TEXTAUSZUG:
In Übereinstimmung mit der ICRP-Publikation 103 bezeichnet die Euratom 2013/59 [1] Uranbergbau-Altlasten als kontaminierte Gebiete mit bestehenden Expositionssituationen, für die nach Artikel 73 Schutzstrategien und ständige Begrenzungen von Expositionen realisiert werden müssen. Referenzwerte, die Bandbreite möglicher Belastungen, Ab- und Eingrenzung betroffener Gebiete mit Kontroll-, Informations- und Überwachungsmechanismen bilden Aufgabenfelder, die die bisherige Praxis in Thüringen weit übersteigen würden. Nun wird von drei Kategorien ausgegangen: "geplante", "bestehende" und "Notfall"-Exposition. Der Grundsatz von Dosisgrenzwerten existiert dann nur für "geplante" Expositionen. Bei den anderen gilt die 1 mSv/a nur als Richtwert, der mit mittelfristigen Referenzwerten überschritten werden kann. Für Altlasten würde entsprechend SSK [9] so 1 bis 20 mSv/a möglich. Die Euratom 2013/59 nennt lediglich "geeignete Referenzwerte" mit Angabe zulässiger Überschreitungen, sowohl über als auch unter 1 mSv/a (Anhang 1). Im Artikel 5b geht die Richtlinie über diese Strahlenschutz-Belange hinaus und im Artikel 7 wird gefordert, bei den festzulegenden Referenzwerten sowohl Anforderungen des Strahlenschutzes als auch gesellschaftliche Kriterien einfließen zu lassen. Als Praxisvergleich soll an dieser Stelle wieder das Sanierungsgebiet Ronneburg dienen.

Bezogen auf die Dosisbelastungen der Bergbauregion Ronneburg belegt die Durchschnittsentwicklung in Abbildung 3, dass nach Beendigung des Bergbaus die Anzahl der (Mess-)Stellen, die eine Sanierung zur Reduzierung unter den Wert von 1 mSv/a erforderlich machen, überschaubar war. Insbesondere bewohnte Bereiche waren spätestens seit den Außerbetriebnahmen der Abwetterschächte nicht mehr über den Dosisrichtwert belastet.

Abbildung 4 zeigt die Maximalwerte der Radonexposition (4a) und die daraus abgeleiteten bergbaubedingten Dosisbelastungen (4b) in den Jahresscheiben von 1986 bis 2015.


Abb. 4a u. 4b: Maximaler Radongehalt der Außenluft (in Bq/m³) (4a) mit resultierender Exposition (nach Abzug der tatsächlichen Hintergrundsituation) in Ronneburg 1985 bis 2015 (4b)

KURZE AUFGABE A:
Schreibe die Einträge der Datensätze neu, und zwar ab der Zeile mit „Nos outils (470, 938)“ bis einschließlich der Zeile mit „Sites favoris (469, 1121)“. Ersetze dabei „Sensibilisation“ durch „Initiation“ und lass alles andere unverändert.
KURZE AUFGABE B:
Führe den Textauszug über die Strahlenbelastung durch Uranbergbau-Altlasten im Anschluss an seinen letzten Satz weiter.
Die Datensätze stehen in keinem Zusammenhang mit dem Textauszug.

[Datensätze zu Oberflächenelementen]
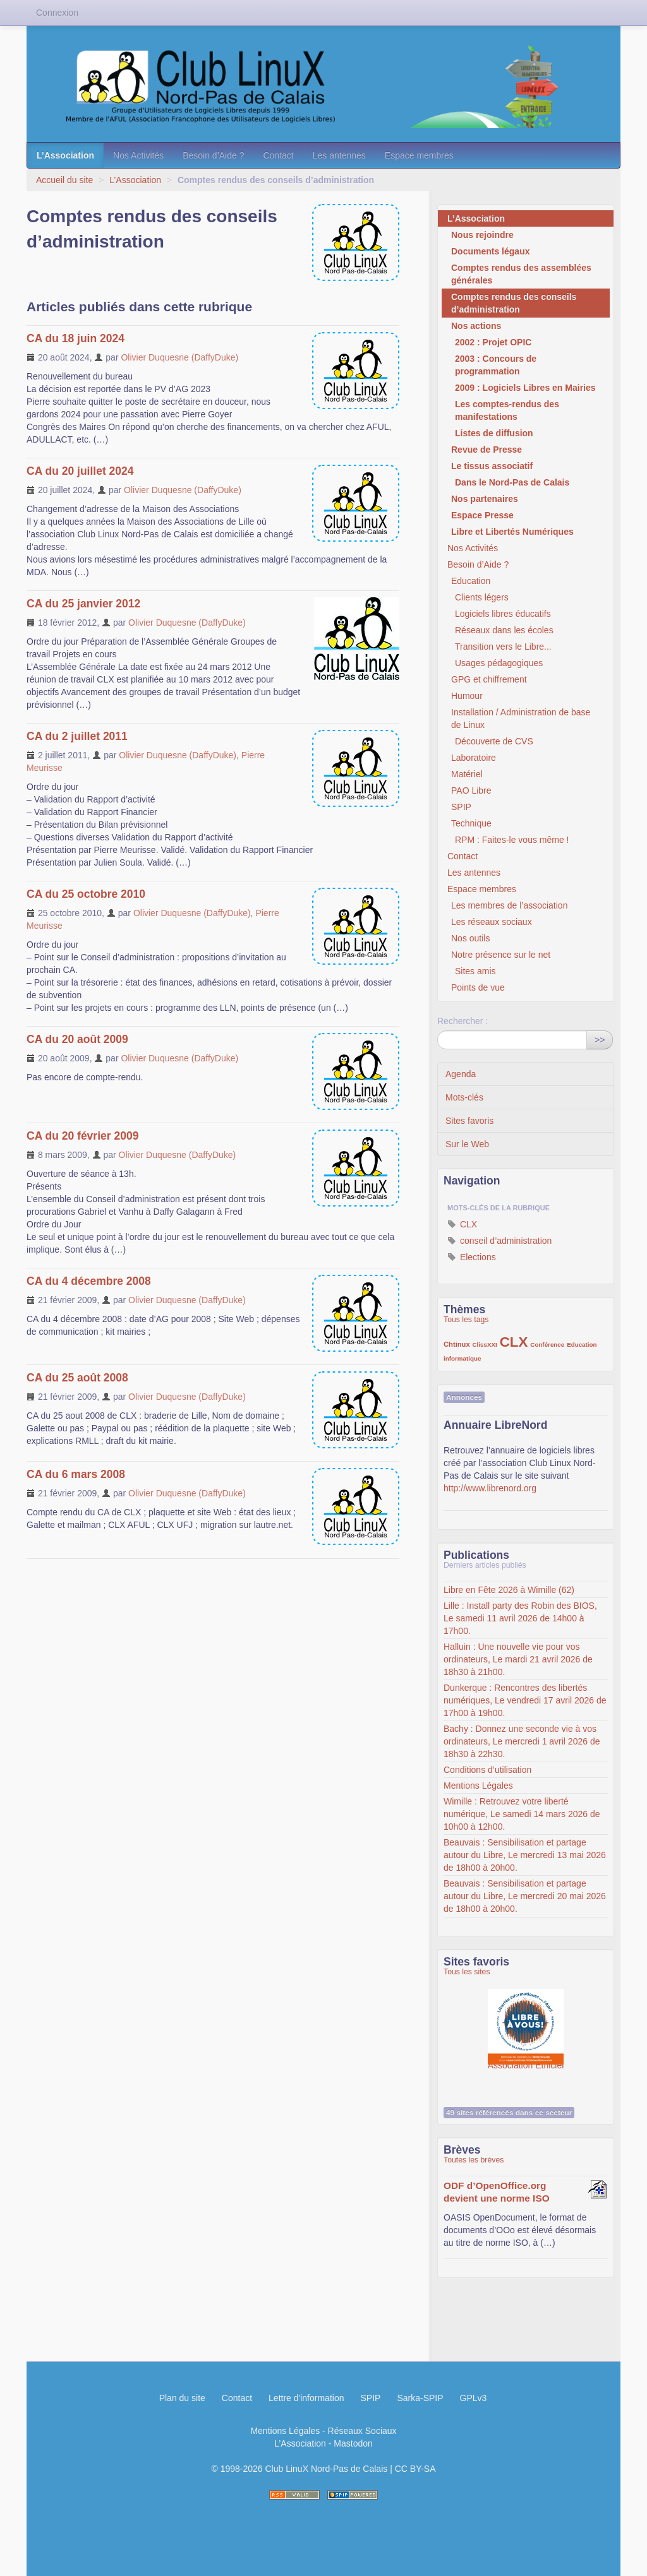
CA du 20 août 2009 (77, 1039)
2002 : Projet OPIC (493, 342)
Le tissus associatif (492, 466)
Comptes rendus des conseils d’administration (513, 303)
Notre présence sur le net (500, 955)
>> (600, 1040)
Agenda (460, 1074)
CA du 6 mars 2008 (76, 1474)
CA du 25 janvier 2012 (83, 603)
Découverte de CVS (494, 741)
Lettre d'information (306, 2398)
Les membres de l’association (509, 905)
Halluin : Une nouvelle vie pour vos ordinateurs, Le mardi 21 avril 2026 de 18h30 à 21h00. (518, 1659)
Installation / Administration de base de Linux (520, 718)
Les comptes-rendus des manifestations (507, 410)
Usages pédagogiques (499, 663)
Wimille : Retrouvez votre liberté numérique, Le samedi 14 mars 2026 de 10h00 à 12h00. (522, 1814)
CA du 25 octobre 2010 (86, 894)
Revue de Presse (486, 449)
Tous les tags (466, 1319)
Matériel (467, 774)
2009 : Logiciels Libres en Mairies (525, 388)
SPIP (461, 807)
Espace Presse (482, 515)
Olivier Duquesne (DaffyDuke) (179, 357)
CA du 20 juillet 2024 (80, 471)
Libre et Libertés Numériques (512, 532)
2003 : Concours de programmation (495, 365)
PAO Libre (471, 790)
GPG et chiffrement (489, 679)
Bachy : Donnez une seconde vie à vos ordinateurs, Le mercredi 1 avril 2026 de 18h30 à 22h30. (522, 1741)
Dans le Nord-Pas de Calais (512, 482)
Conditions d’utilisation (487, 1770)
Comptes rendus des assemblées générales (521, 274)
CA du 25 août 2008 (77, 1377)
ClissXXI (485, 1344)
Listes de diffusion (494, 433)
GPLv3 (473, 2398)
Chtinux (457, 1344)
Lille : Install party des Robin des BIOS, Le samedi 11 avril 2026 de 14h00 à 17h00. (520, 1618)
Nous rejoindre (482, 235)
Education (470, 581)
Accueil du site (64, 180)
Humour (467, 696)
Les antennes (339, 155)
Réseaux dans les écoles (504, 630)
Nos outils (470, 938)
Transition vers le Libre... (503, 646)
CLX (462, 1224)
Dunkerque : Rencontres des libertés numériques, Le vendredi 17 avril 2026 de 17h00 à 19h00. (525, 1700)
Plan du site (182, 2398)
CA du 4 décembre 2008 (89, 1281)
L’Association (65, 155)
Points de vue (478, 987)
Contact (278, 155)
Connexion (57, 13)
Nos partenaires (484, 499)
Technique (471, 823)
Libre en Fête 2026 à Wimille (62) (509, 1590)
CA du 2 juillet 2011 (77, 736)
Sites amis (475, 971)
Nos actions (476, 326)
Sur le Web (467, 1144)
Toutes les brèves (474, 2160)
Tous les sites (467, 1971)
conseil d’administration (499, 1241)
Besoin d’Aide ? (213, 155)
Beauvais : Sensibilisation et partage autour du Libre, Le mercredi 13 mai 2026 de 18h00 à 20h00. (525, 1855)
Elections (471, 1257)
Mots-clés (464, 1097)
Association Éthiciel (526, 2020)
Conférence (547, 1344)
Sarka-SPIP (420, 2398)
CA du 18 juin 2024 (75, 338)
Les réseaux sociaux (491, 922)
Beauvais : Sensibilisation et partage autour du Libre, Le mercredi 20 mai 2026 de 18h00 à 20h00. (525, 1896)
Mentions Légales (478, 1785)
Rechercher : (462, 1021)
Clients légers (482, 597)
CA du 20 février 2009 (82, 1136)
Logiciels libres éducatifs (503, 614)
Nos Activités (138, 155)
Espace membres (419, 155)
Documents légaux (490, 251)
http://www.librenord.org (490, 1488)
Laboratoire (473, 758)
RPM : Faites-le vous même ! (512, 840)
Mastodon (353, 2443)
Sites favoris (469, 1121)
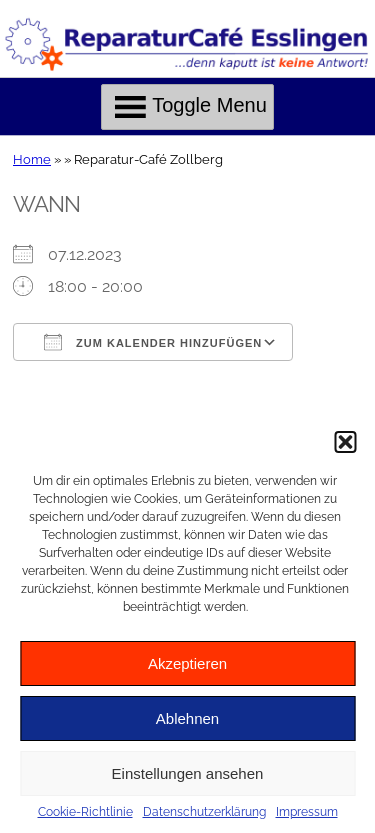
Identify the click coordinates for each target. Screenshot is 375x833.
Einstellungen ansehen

---

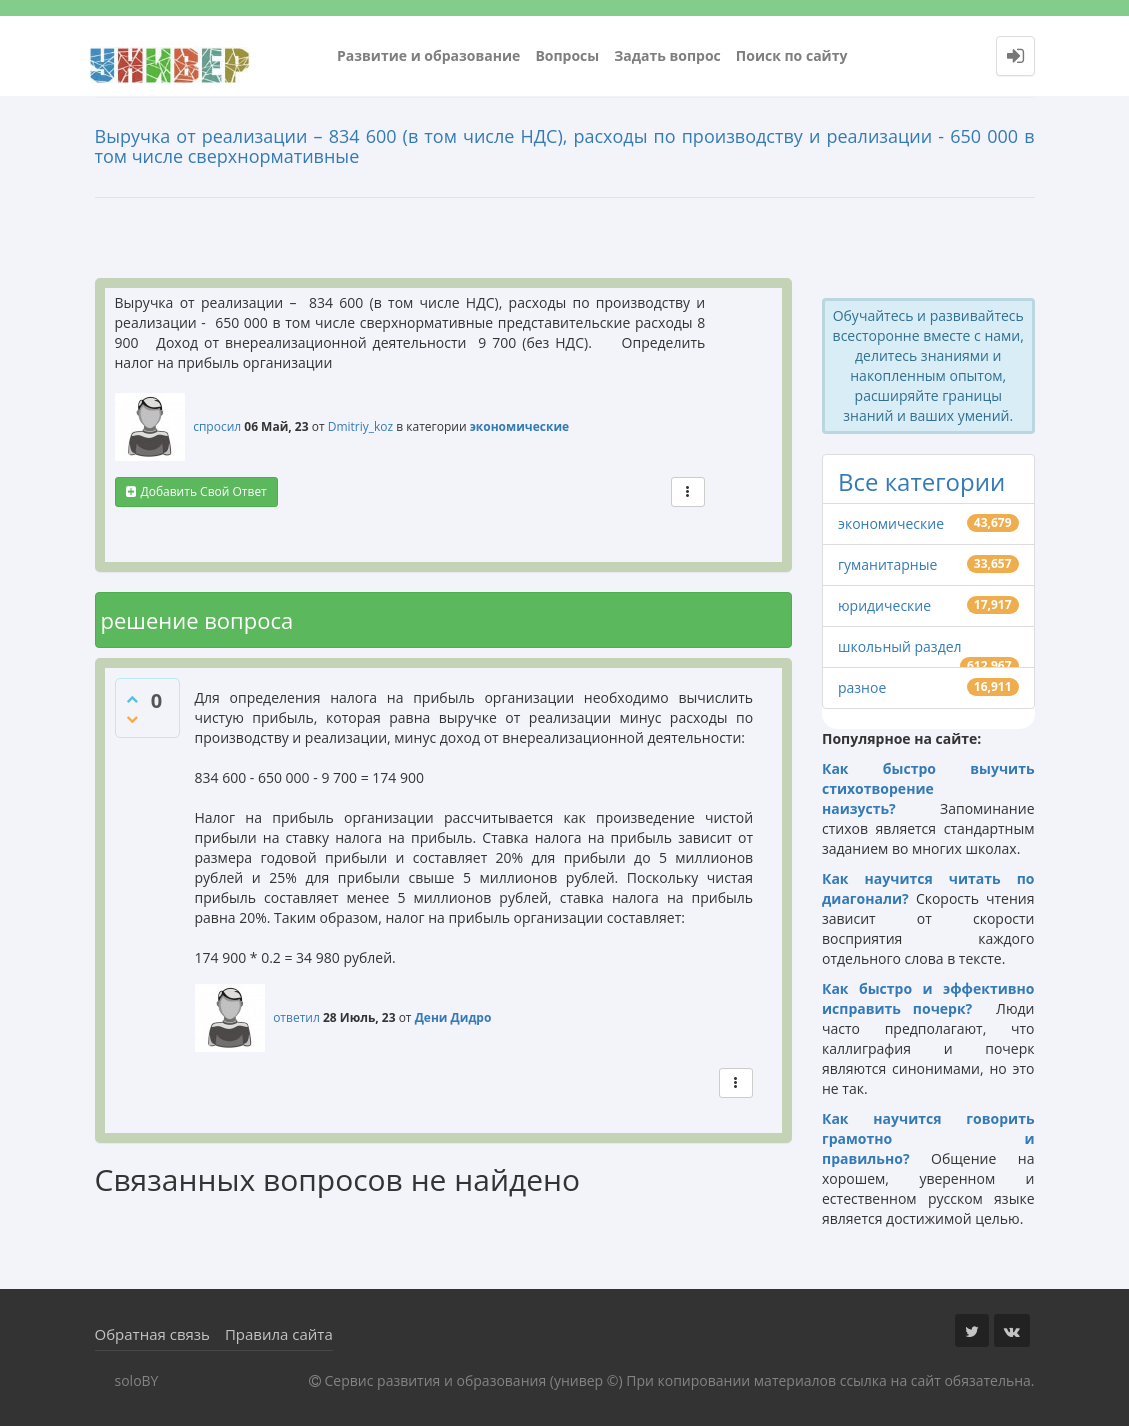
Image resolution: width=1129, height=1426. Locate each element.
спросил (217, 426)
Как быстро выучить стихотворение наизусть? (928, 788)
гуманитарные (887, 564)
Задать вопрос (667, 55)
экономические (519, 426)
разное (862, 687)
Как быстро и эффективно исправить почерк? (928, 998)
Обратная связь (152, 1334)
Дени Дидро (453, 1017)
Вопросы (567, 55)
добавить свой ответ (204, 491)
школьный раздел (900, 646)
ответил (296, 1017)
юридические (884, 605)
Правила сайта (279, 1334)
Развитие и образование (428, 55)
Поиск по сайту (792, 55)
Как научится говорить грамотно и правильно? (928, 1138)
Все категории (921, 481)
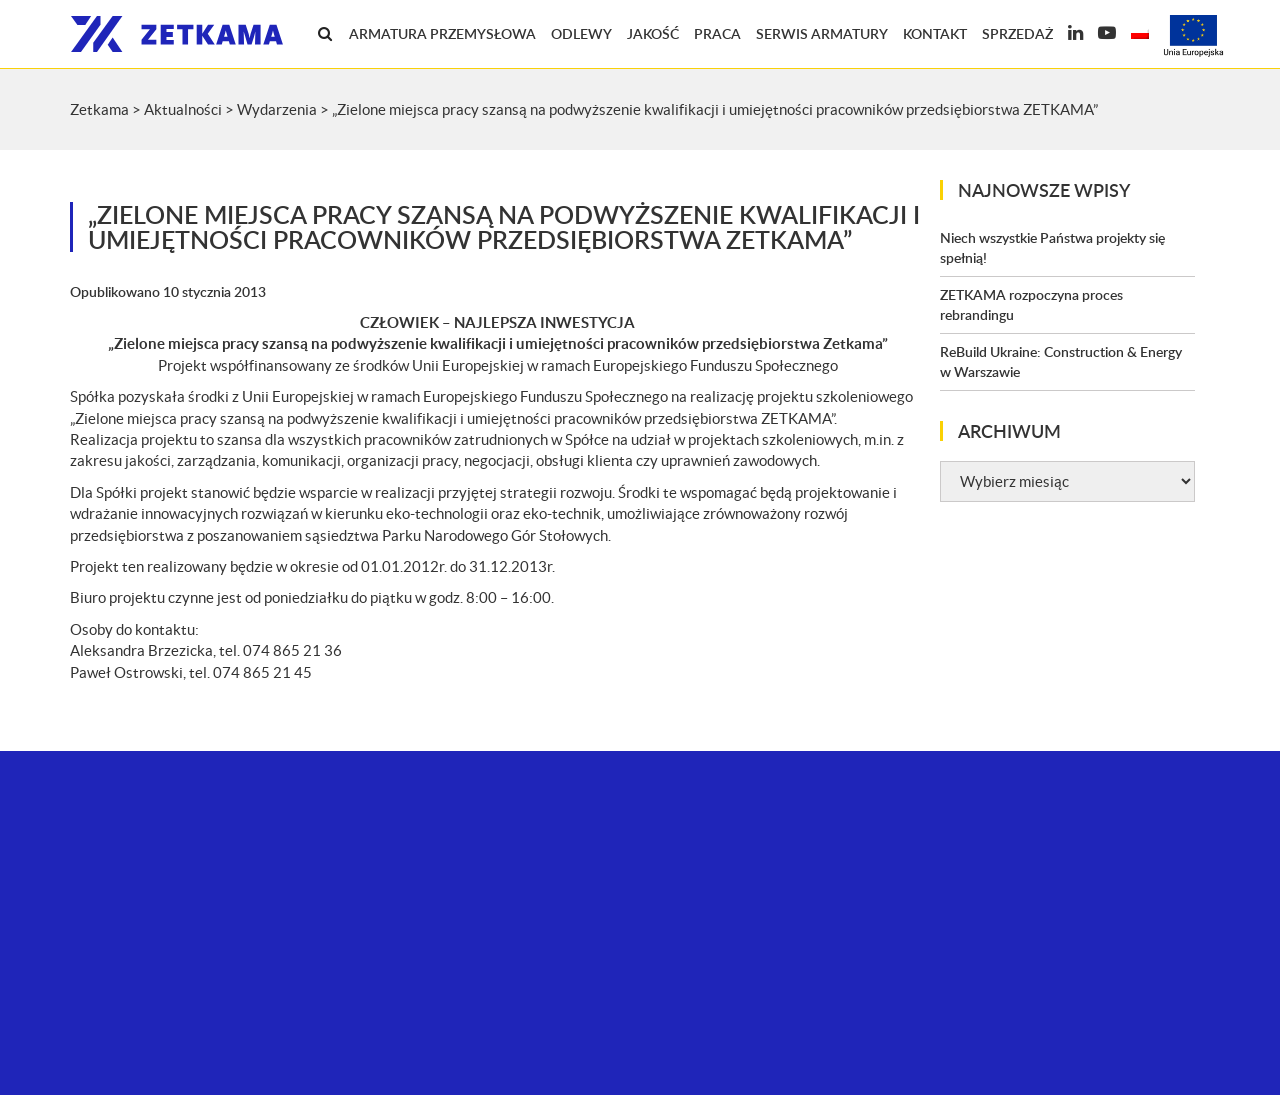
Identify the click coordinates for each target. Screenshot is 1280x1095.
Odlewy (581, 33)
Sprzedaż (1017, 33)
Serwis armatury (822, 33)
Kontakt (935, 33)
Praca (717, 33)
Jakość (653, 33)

SCHRIFTLICHE ANTWORT A:
Nos outils (470, 938)
Transition vers le Libre... (503, 646)
CLX (462, 1224)
Dunkerque : Rencontres des libertés numériques, Le vendredi 17 avril 2026 de 17h00 à 19h00. (525, 1700)
Plan du site (182, 2398)
CA du 4 décembre 2008 (89, 1281)
L’Association (65, 155)
Points de vue (478, 987)
Contact (278, 155)
Connexion (57, 13)
Nos partenaires (484, 499)
Technique (471, 823)
Libre en Fête 2026 à Wimille (62) (509, 1590)
CA du 2 juillet 2011 (77, 736)
Sites amis (475, 971)
Nos actions (476, 326)
Sur le Web (467, 1144)
Toutes les brèves (474, 2160)
Tous les sites (467, 1971)
conseil d’administration (499, 1241)
Besoin d’Aide ? (213, 155)
Beauvais : Initiation et partage autour du Libre, Le mercredi 13 mai 2026 de 18h00 à 20h00. (525, 1855)
Elections (471, 1257)
Mots-clés (464, 1097)
Association Éthiciel (526, 2020)
Conférence (547, 1344)
Sarka-SPIP (420, 2398)
CA du 18 juin 2024 (75, 338)
Les réseaux sociaux (491, 922)
Beauvais : Initiation et partage autour du Libre, Le mercredi 20 mai 2026 de 18h00 à 20h00. (525, 1896)
Mentions Légales (478, 1785)
Rechercher : (462, 1021)
Clients légers (482, 597)
CA du 20 février 2009 (82, 1136)
Logiciels libres éducatifs (503, 614)
Nos Activités (138, 155)
Espace membres (419, 155)
Documents légaux (490, 251)
http://www.librenord.org (490, 1488)
Laboratoire (473, 758)
RPM : Faites-le vous même ! (512, 840)
Mastodon (353, 2443)
Sites favoris (469, 1121)

SCHRIFTLICHE ANTWORT B:
Die tatsächliche Hintergrundbelastung liegt in Ronneburg entsprechend Abbildung 3 zwischen 15 und 35 Bq/m³. Zur vereinfachten Darstellung gingen 25 Bq/m³ in die Betrachtung ein.

Die Expositionspfade für Ingestion, externe Strahlung, Inhalation von Alphastrahlern und Staub betragen für Erwachsene nach [16] bis rund 20 Prozent der Richtdosis. An Krisenstellen auch höher, z.B. bis 38 Prozent in [19]. Unter der (konservativen) Annahme, dass in den 0,2 mSv/a auch die terrestrischen Expositionspfade (keine erhöhte Ortsdosisleistung (ODL)) mit abgedeckt sind, kämen Radongehalte von 50 Bq/m³ x 0,8 = 40 Bq/m³ für die Ausschöpfung des Dosisrichtwertes von 1 mSv/a als zulässig in Frage. Unter Berücksichtigung des regionalen Hintergrundes würde diese Dosis in Ronneburg bei zirka 25 + 40 = 65 Bq/m³ Radon-Außenluftbelastung überschritten. Im Vergleich dazu fängt nach Annahme des SSK-Wertes die zusätzliche bergbaubedingte Belastung bei 80 Bq/m³ erst an und wäre erst bei 130 Bq/m³ als Richtwertausnutzung beendet.


Abb. 5: Anzahl der Messpunkte (MP) mit zusätzlicher Exposition von 1 mSv/a; Prozentanteil auf alle Messstellen bezogen.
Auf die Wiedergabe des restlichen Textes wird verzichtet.